Passage provided:
'''
This accident also says little about the company's overall safety. Fung Wah had one rollover in 12 years. In contrast, from 2005 to 2010, Greyhound had at least seven rollover incidents, according to news accounts.
Journalists repeatedly bring up and dramatize these accidents, which occurred over seven years ago, conjuring headlines like "Penny-Pinching Peril," or "We're a Lot Safer with Fung Wah Buses Off the Road." Fung Wah was a "rattletrap operation" that was "known for carrying shallow pocketed passengers," according to David Wescott writing in Bloomberg Businessweek. According to Adam Martin of New York—the magazine has published several anti-Fung Wah stories over the years—this "wacky-yet-lovable institution" was "even more dangerous than we already knew."
A recent item in College Humor titled "An Important Safety Message from Fung Wah Buses" mimics a company manager telling drivers in broken English that if a bus catches fire, "pull over at either the first sight of flames or the first smell of burning flesh, whichever comes later."
'''
Task statement:
From the passage on Fung Wah's safety and press coverage, reproduce word for word the stretch from "This accident also" through "to news accounts.".

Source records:
'''
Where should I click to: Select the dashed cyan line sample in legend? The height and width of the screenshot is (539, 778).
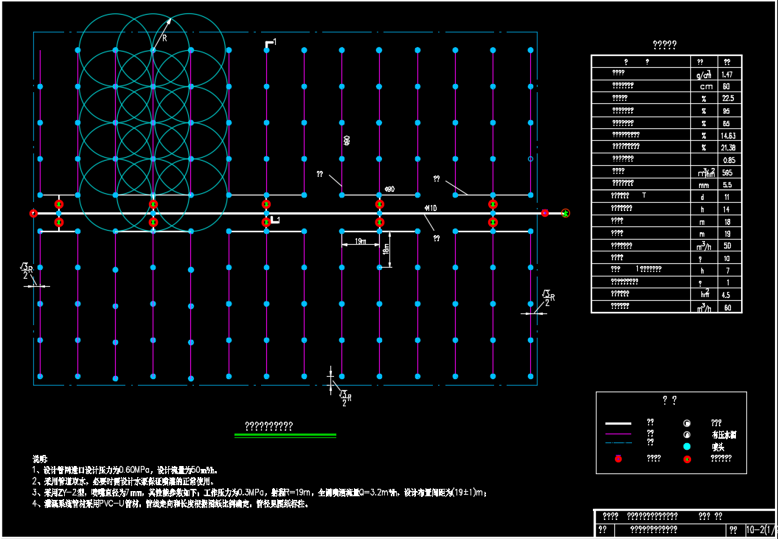[618, 444]
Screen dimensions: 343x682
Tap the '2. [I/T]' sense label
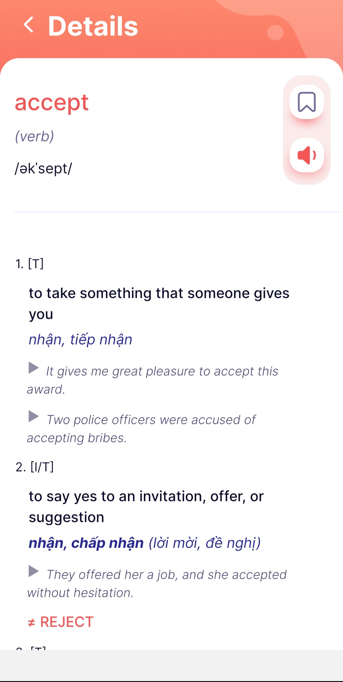click(35, 467)
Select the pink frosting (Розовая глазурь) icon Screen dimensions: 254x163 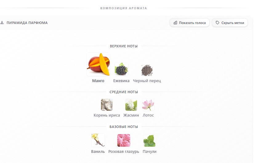[123, 140]
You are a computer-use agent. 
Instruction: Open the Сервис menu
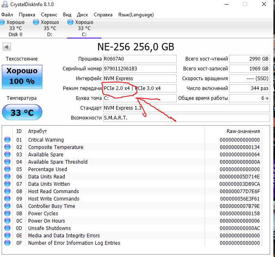pyautogui.click(x=49, y=15)
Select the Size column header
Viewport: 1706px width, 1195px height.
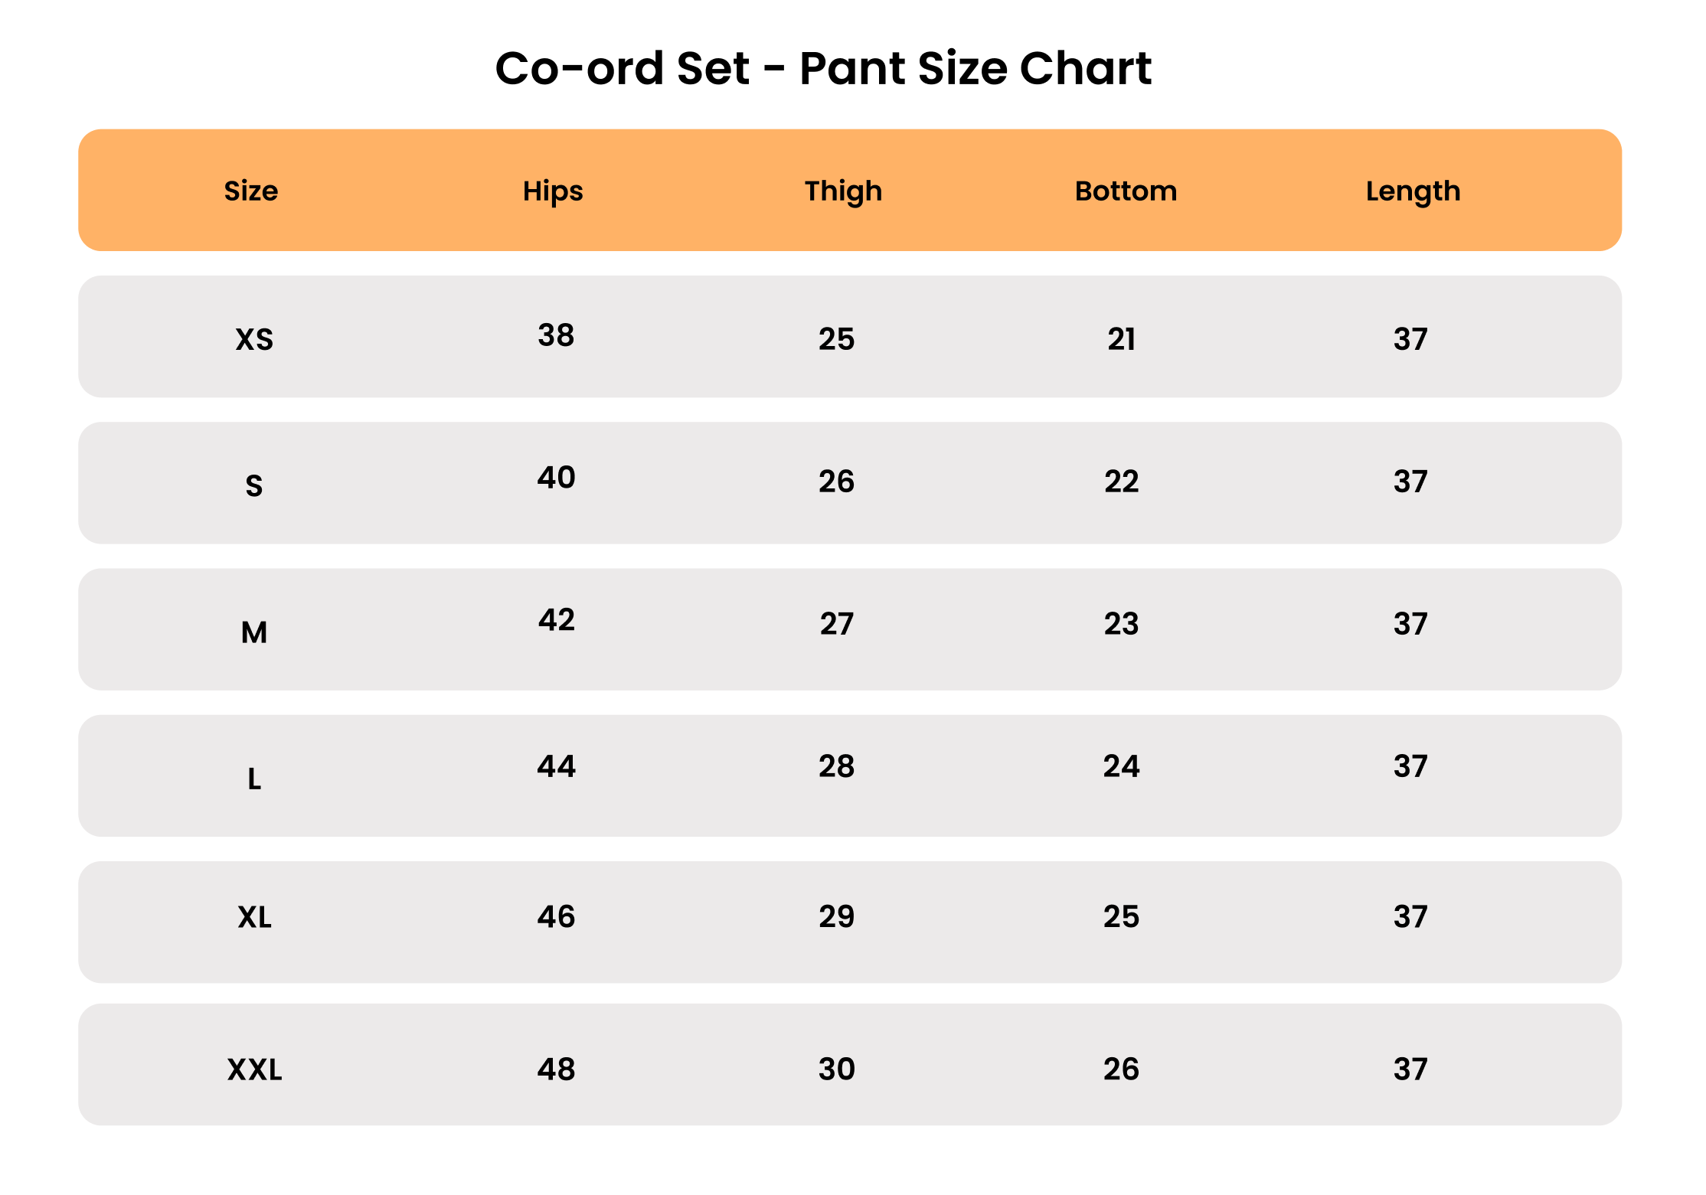click(x=251, y=191)
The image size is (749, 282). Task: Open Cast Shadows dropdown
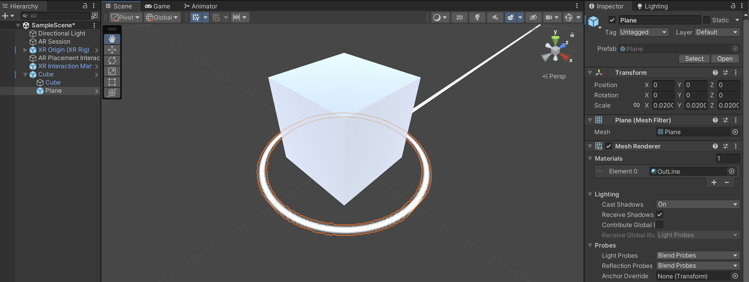(x=698, y=204)
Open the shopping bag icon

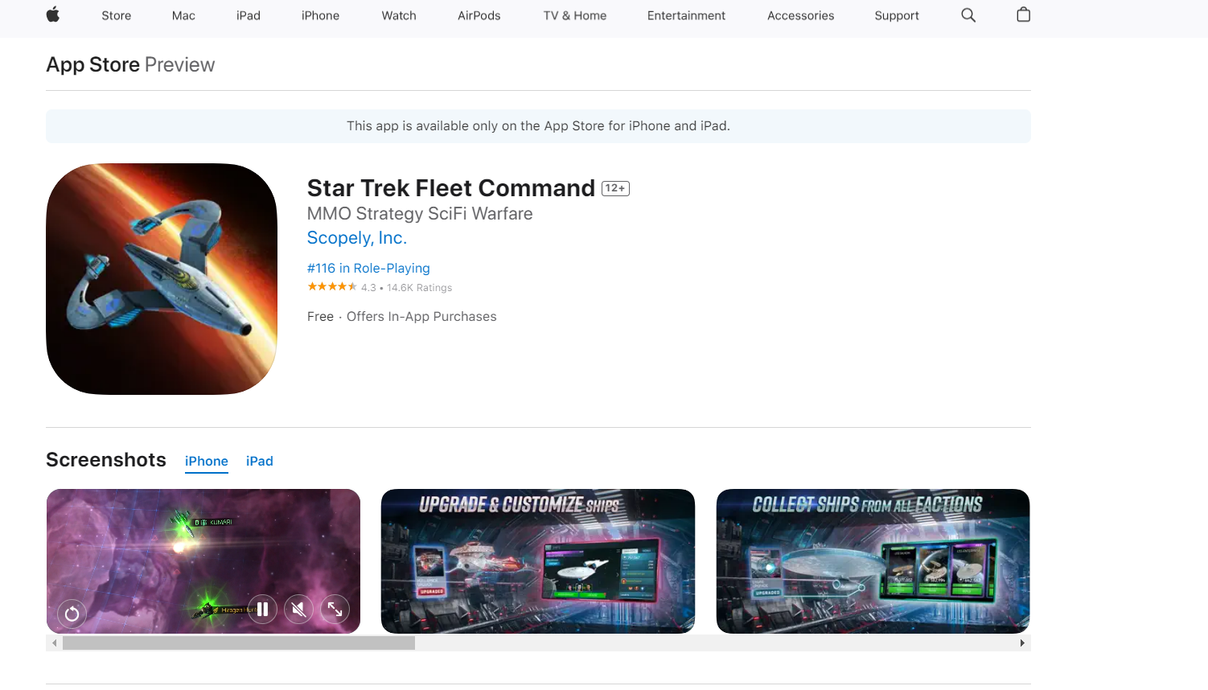coord(1023,14)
'''
Exercise output:
This accident also says little about the company's overall safety. Fung Wah had one rollover in 12 years. In contrast, from 2005 to 2010, Greyhound had at least seven rollover incidents, according to news accounts.